[Problem description] Could you write the entries out again, exactly as they are?

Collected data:
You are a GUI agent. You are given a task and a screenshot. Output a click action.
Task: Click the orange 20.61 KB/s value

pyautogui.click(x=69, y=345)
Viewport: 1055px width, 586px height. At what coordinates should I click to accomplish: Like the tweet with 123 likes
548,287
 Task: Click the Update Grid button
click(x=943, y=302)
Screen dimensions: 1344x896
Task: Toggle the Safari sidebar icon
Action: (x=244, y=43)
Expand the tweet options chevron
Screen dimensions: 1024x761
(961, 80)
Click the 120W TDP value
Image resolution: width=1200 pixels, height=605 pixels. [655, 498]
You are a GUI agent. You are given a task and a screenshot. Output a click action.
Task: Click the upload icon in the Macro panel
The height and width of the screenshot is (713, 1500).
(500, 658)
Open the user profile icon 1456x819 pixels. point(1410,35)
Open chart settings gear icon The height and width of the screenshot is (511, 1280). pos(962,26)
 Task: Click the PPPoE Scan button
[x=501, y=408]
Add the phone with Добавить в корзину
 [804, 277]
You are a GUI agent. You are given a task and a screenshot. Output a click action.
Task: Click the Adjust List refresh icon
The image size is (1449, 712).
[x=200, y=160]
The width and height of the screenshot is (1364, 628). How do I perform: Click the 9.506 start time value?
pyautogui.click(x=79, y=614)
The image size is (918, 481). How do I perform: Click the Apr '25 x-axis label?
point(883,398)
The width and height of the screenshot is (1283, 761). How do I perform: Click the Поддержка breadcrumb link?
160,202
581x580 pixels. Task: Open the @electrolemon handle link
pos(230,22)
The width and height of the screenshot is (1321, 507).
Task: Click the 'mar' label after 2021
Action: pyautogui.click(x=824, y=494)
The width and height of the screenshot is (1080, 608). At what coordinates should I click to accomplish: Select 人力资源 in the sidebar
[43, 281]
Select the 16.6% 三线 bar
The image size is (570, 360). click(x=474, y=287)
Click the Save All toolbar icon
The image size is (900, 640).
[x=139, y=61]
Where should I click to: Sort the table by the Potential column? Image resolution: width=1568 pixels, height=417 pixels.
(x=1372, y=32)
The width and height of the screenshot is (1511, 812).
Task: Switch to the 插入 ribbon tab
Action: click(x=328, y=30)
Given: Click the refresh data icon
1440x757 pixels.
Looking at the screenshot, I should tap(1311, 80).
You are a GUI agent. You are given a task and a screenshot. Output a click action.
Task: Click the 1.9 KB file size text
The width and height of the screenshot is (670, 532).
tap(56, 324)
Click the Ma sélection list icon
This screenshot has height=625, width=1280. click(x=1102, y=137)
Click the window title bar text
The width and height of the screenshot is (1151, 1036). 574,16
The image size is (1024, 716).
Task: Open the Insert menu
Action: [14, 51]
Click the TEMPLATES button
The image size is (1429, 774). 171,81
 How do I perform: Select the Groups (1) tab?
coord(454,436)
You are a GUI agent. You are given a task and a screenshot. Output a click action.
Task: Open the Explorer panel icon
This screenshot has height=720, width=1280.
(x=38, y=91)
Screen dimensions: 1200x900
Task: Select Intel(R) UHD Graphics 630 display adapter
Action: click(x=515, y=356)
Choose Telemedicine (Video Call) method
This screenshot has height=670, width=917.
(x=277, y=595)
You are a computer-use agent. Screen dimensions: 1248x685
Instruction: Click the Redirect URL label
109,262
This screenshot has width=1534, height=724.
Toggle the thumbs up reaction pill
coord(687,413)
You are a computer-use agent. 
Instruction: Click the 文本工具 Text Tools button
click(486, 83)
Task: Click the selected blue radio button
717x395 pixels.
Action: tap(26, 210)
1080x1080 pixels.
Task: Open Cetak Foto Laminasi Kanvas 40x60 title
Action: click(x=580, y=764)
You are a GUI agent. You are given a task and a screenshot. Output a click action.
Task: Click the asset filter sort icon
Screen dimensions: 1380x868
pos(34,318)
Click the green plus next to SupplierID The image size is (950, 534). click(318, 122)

[Answer to this problem]
You are a GUI agent. You are given a task and a screenshot. Output a click action.
Task: Click the orange 20.61 KB/s value

pyautogui.click(x=69, y=345)
Viewport: 1055px width, 586px height. At what coordinates should I click to accomplish: Like the tweet with 123 likes
548,287
 Task: Click the Update Grid button
click(x=943, y=302)
Screen dimensions: 1344x896
Task: Toggle the Safari sidebar icon
Action: (x=244, y=43)
Expand the tweet options chevron
Screen dimensions: 1024x761
(961, 80)
Click the 120W TDP value
Image resolution: width=1200 pixels, height=605 pixels. [655, 498]
You are a GUI agent. You are given a task and a screenshot. Output a click action.
Task: Click the upload icon in the Macro panel
The height and width of the screenshot is (713, 1500).
(500, 658)
Open the user profile icon 1456x819 pixels. point(1410,35)
Open chart settings gear icon The height and width of the screenshot is (511, 1280). pos(962,26)
 Task: Click the PPPoE Scan button
[x=501, y=408]
Add the phone with Добавить в корзину
 [804, 277]
You are a GUI agent. You are given a task and a screenshot. Output a click action.
Task: Click the Adjust List refresh icon
The image size is (1449, 712).
[x=200, y=160]
The width and height of the screenshot is (1364, 628). How do I perform: Click the 9.506 start time value?
pyautogui.click(x=79, y=614)
The image size is (918, 481). How do I perform: Click the Apr '25 x-axis label?
point(883,398)
The width and height of the screenshot is (1283, 761). How do I perform: Click the Поддержка breadcrumb link?
160,202
581x580 pixels. Task: Open the @electrolemon handle link
pos(230,22)
The width and height of the screenshot is (1321, 507).
Task: Click the 'mar' label after 2021
Action: pyautogui.click(x=824, y=494)
The width and height of the screenshot is (1080, 608). At what coordinates should I click to accomplish: Select 人力资源 in the sidebar
[43, 281]
Select the 16.6% 三线 bar
The image size is (570, 360). click(x=474, y=287)
Click the Save All toolbar icon
The image size is (900, 640).
[x=139, y=61]
Where should I click to: Sort the table by the Potential column? Image resolution: width=1568 pixels, height=417 pixels.
(x=1372, y=32)
The width and height of the screenshot is (1511, 812).
Task: Switch to the 插入 ribbon tab
Action: click(x=328, y=30)
Given: Click the refresh data icon
1440x757 pixels.
Looking at the screenshot, I should tap(1311, 80).
You are a GUI agent. You are given a task and a screenshot. Output a click action.
Task: Click the 1.9 KB file size text
The width and height of the screenshot is (670, 532).
tap(56, 324)
Click the Ma sélection list icon
This screenshot has height=625, width=1280. click(x=1102, y=137)
Click the window title bar text
The width and height of the screenshot is (1151, 1036). 574,16
The image size is (1024, 716).
Task: Open the Insert menu
Action: [14, 51]
Click the TEMPLATES button
The image size is (1429, 774). 171,81
 How do I perform: Select the Groups (1) tab?
coord(454,436)
You are a GUI agent. You are given a task and a screenshot. Output a click action.
Task: Open the Explorer panel icon
This screenshot has height=720, width=1280.
(x=38, y=91)
Screen dimensions: 1200x900
Task: Select Intel(R) UHD Graphics 630 display adapter
Action: click(x=515, y=356)
Choose Telemedicine (Video Call) method
This screenshot has height=670, width=917.
(x=277, y=595)
You are a computer-use agent. Screen dimensions: 1248x685
Instruction: Click the Redirect URL label
109,262
This screenshot has width=1534, height=724.
Toggle the thumbs up reaction pill
coord(687,413)
You are a computer-use agent. 
Instruction: Click the 文本工具 Text Tools button
click(486, 83)
Task: Click the selected blue radio button
717x395 pixels.
Action: tap(26, 210)
1080x1080 pixels.
Task: Open Cetak Foto Laminasi Kanvas 40x60 title
Action: click(x=580, y=764)
You are a GUI agent. You are given a task and a screenshot. Output a click action.
Task: Click the asset filter sort icon
Screen dimensions: 1380x868
pos(34,318)
Click the green plus next to SupplierID The image size is (950, 534). click(318, 122)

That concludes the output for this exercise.